- Folha de S. Paulo
Acusação "manca e anêmica". Denúncia "chocha, capenga". Afirmações "gratuitas, desprovidas de apoio fático, lançadas a esmo".
Com um estilo próximo da sustentação oral num caso de júri, o advogado Antonio Mariz de Oliveira apresenta em 98 páginas bem espaçadas sua refutação da denúncia apresentada por Rodrigo Janot contra o presidente Michel Temer, por crime de corrupção passiva.
"Não encontrou provas, não as crie mentalmente; não se convenceu da culpa, não se violente acusando a esmo; não possui base para denunciar, não o faça", exclama Mariz de Oliveira, dirigindo-se ao procurador-geral da República.
Na parte mais substancial de sua defesa, o advogado afirma que o famoso encontro noturno entre Joesley Oliveira, do grupo JBS, e Michel Temer "é insignificante, nada representa". Afinal, muitas pessoas já foram falar com Temer, sempre um "homem do diálogo". Não seria agora, como presidente, "que se tornaria um ser hermético, arredio, equidistante".
Equidistante? Mariz prossegue. Normal que não tenham pedido a Joesley nenhuma identificação para entrar no Palácio do Jaburu.
Afinal, Rodrigo Rocha Loures, homem de confiança de Temer, "marcou a entrevista e deu a placa do automóvel que os transportaria". O advogado acrescenta, em negrito: "esta é a razão pela qual Joesley pode entrar no Palácio. Já havia uma prévia anotação na portaria".
Esclarecido (ou não) esse ponto, a defesa vai ao principal. Qual a prova de que os R$ 500 mil encontrados na mochila de Rocha Loures se destinavam a Temer? Como dizer que Temer recebeu propina, se não recebeu? A responsabilidade por um crime, insiste Mariz, "não pode ser apenas presumida ou deduzida."
Em troca de que favores Joesley teria encaminhado o dinheiro para Rocha Loures? Para Janot, tratava-se de facilitar, junto ao Cade (Conselho Administrativo de Defesa Econômica), os interesses de uma empresa do grupo JBS na compra de gás junto à Petrobras.
Ora, Petrobras e JBS chegaram a um acordo sobre o caso sem que o Cade precisasse intervir. A própria Polícia Federal, segundo a defesa, assegura que Rocha Loures não teve influência. Apenas a delação premiada de Joesley afirma o contrário.

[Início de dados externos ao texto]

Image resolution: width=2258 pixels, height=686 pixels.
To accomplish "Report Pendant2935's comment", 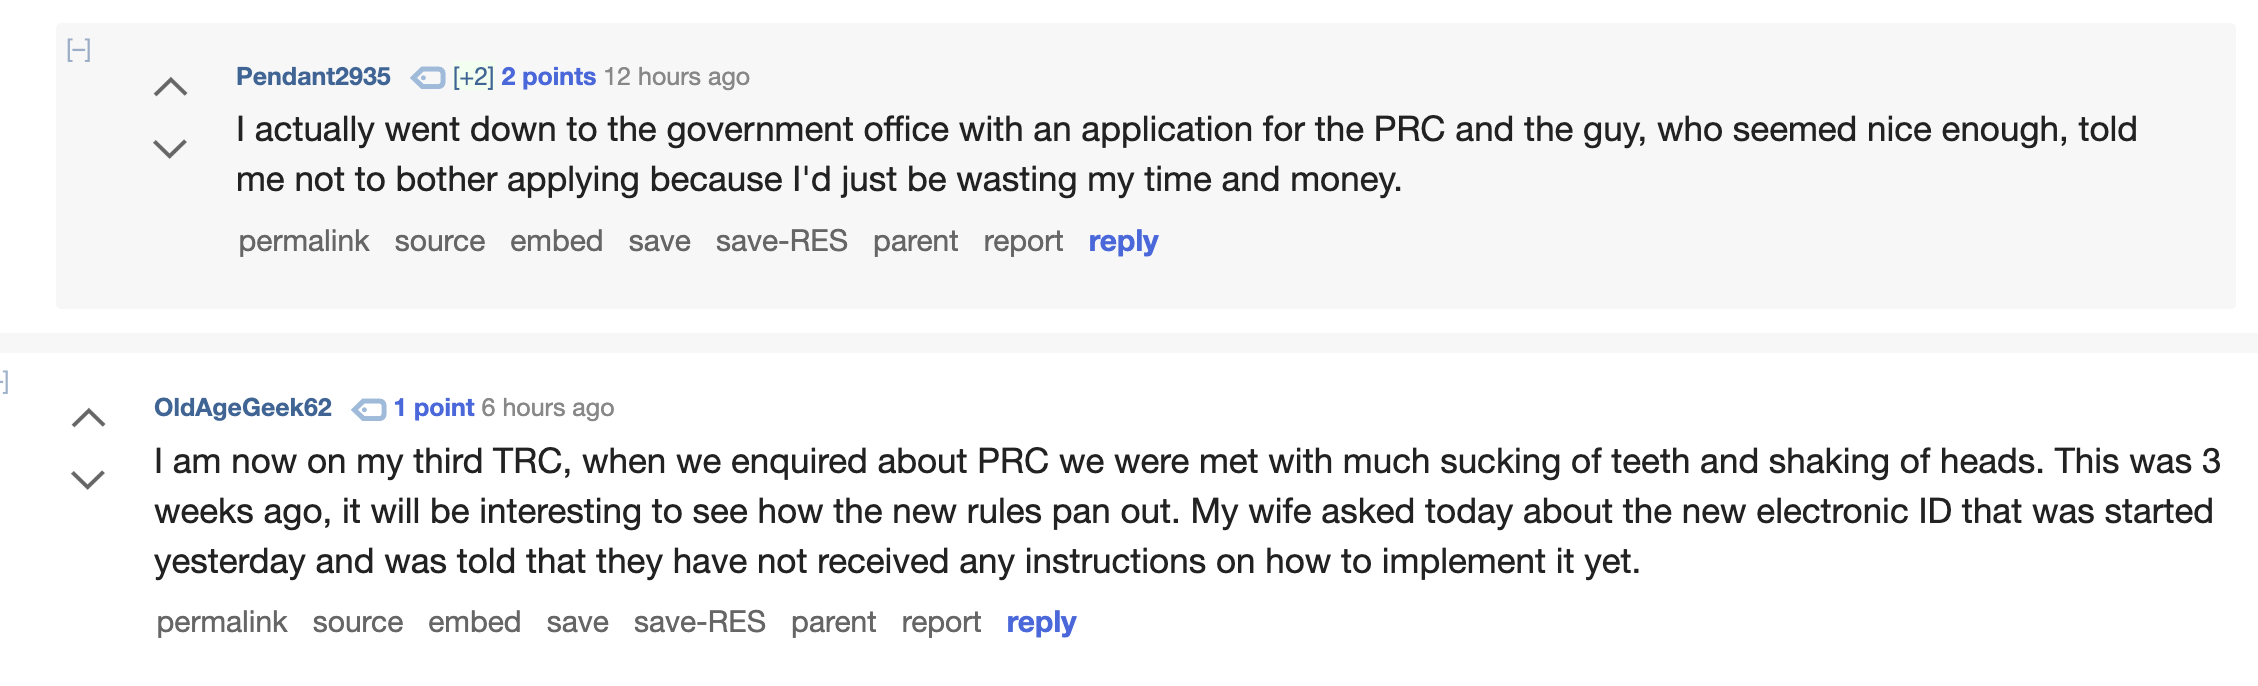I will (x=1023, y=242).
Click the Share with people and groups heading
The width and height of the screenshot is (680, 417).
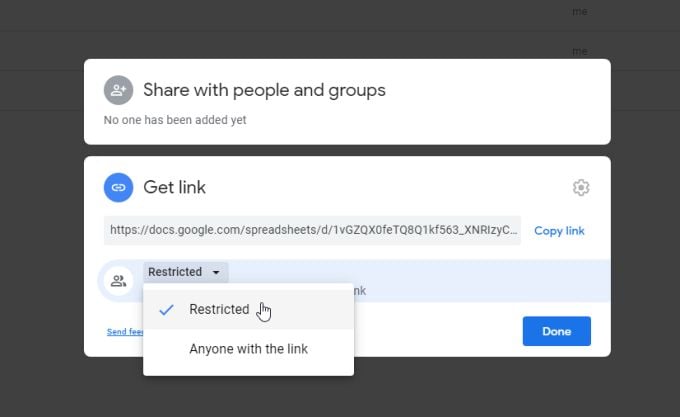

Não há como ligar, portanto, a propina a Michel Temer.
A gravação da conversa tem problemas e descontinuidades. Para um perito da Unicamp, há espaço "para a realização de fraudes". E interpretações incorretas também. Num trecho, Joesley supostamente fala de pagamentos feitos "todo mês". Não era isso: ele disse "tô no meio".
Tudo constitui, ademais, "prova ilícita", porque uma gravação sem consentimento viola o direito à privacidade dos cidadãos, sendo meio "espúrio e desleal". É verdade que o relator do caso, Edson Fachin, a aceitou –mas a questão não é pacífica na jurisprudência. Outros ministros do STF, como Marco Aurélio e Celso de Mello, já deram votos contra o uso de gravações clandestinas.
Verdade que, nesses casos, eram gravações de terceiros, sem participação do dono do gravador. Mas usar registro de "conversa própria" como prova só se justifica, afirma Mariz, em caso de "investida criminosa", de achaque por exemplo. No Jaburu, não houve isso.
Houve, na verdade, uma armadilha montada para que Joesley aumentasse o valor de sua delação. Michel Temer não disse, entretanto, nada de comprometedor; indicou Rodrigo Rocha Loures apenas porque Joesley lhe pedira um nome para conversar, não querendo "incomodar" o presidente.
O presidente recusou-se, é verdade, a responder as muitas perguntas que lhe foram dirigidas pela Polícia Federal. O questionário, diz a defesa, era descabido: havia perguntas sobre possíveis motivações de outras pessoas, algumas que Temer nem conhecia.
Em tese, as provas que faltam ao Ministério Público poderiam ser obtidas ao longo do processo, se a denúncia for recebida pela Câmara dos Deputados.
Michel Temer não está acima da lei, admite Mariz de Oliveira. Mas teria de haver mais consistência e responsabilidade na acusação, se se pretende abrir um julgamento que já começa com o afastamento do presidente da República.